The questions arose when I am reading xv6 (x86 version) about how registers of user process are saved. The situation is that while a common user program is running, a hardware interrupt occurs like timer. From my reading of xv6 code and its book, my understanding is as follows:
Since the processor will transfer from user privilege level (3) to kernel privilege level (0), this is a privilege change, so the user process's %ss and %esp should be saved. It should be saved to the stack for privilege level 0 because user process's stack is unreliable and insecure. But how does the process know where the stack for privilege level 0 (kernel stack) is? I think it is set to TSS by the following code in function switchuvm (please correct me now if I am wrong, so that I know where my question originates):
1869 pushcli(); 1870 mycpu()−>gdt[SEG_TSS] = SEG16(STS_T32A, &mycpu()−>ts, 1871 sizeof(mycpu()−>ts)−1, 0); 1872 mycpu()−>gdt[SEG_TSS].s = 0; 1873 mycpu()−>ts.ss0 = SEG_KDATA << 3; 1874 mycpu()−>ts.esp0 = (uint)p−>kstack + KSTACKSIZE; 1875 // setting IOPL=0 in eflags *and* iomb beyond the tss segment limit 1876 // forbids I/O instructions (e.g., inb and outb) from user space 1877 mycpu()−>ts.iomb = (ushort) 0xFFFF; 1878 ltr(SEG_TSS << 3); 1879 lcr3(V2P(p−>pgdir)); // switch to process’s address space 1880 popcli();
When an interrupt occurs, the processor saves the old %ss and %esp somewhere (this is what looks strange to me, because nowhere in the online document I read talks about this. But let's ignore this), reads the address of kernel stack from TSS set above and let %ss and %esp point to it, and pushes the saved old %ss and %esp to the new kernel stack. Continuing, the processor will save %eflags, %cs and %eip of the user process to the kernel stack.
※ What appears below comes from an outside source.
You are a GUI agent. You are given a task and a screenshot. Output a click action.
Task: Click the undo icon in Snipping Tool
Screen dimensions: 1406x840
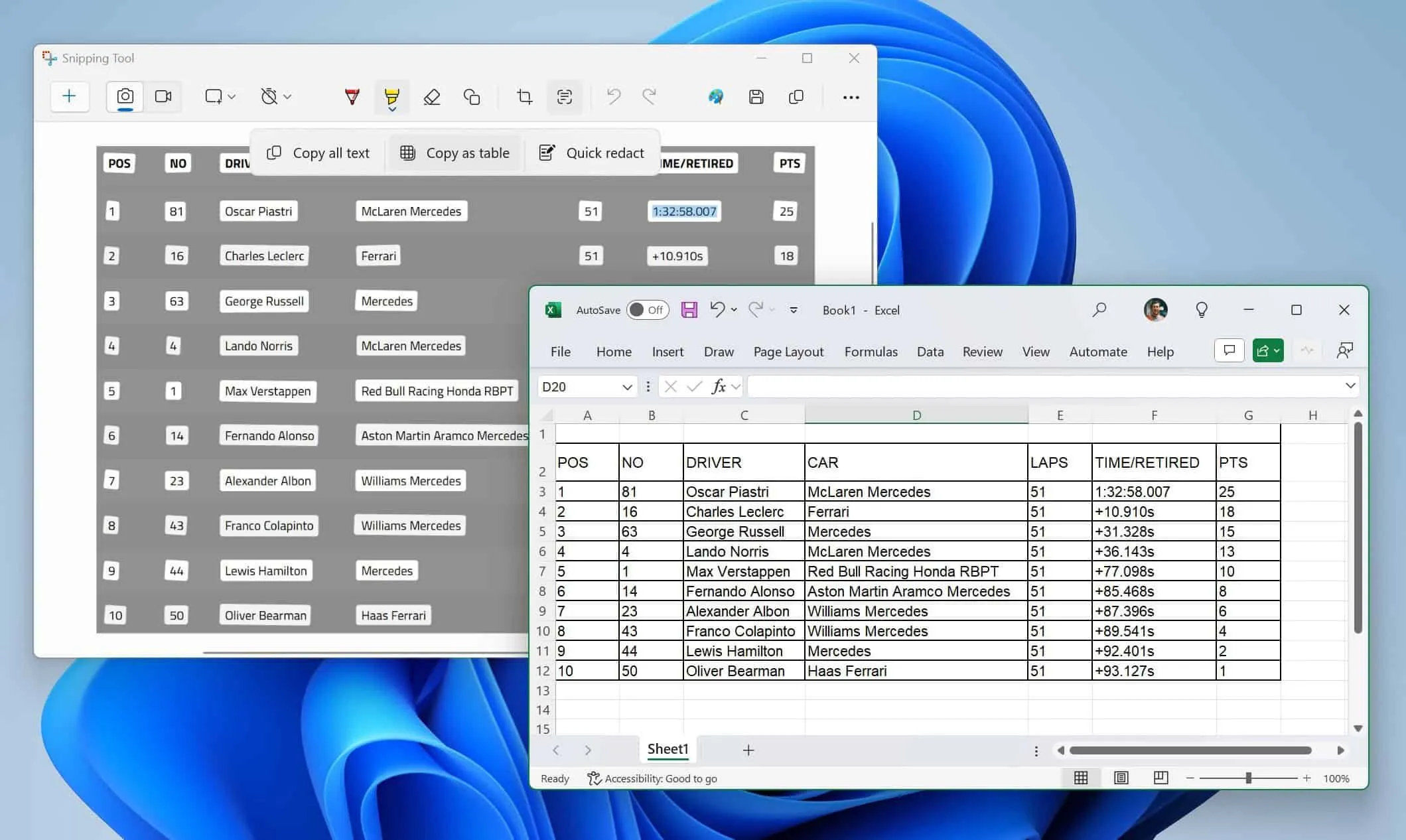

I copy the diagram of the kernel stack in vx6's book below for better illustration.
As the title of the diagram confirms, it is the "kernel stack" that saves user stack, and the address of kernel stack comes only from the TSS, set in switchuvm function, to the best of my knowledge.
According to the online document here: http://www.logix.cz/michal/doc/i386/chp07-05.htm, x86 task switching occurs only in four cases. But xv6 only load task register at line 1878 and all the descriptors in xv6's IDT are either trap or interrupt gate, i.e., none of the four cases happen. I think merely loading TR does not trigger a task switching (right?). However, I think mechanisms/data structures of TR or TSS in i386 is for task switching (multitasking). If there is no task switching, TSS should have not been used at all (right?).
Then here comes my questions:
- Is my claim that task switching does not occur in xv6 when an interrupt occurs while a user program is running, as well as how TSS gets involved, correct?
- If task switching does not occur, why does TSS get involved to provide the address of kernel stack? Is this usage of TSS unrelated to task switching described somewhere in any x86 documentation?
Thank you.
PS: I'm working on an intel i386 compatible machine.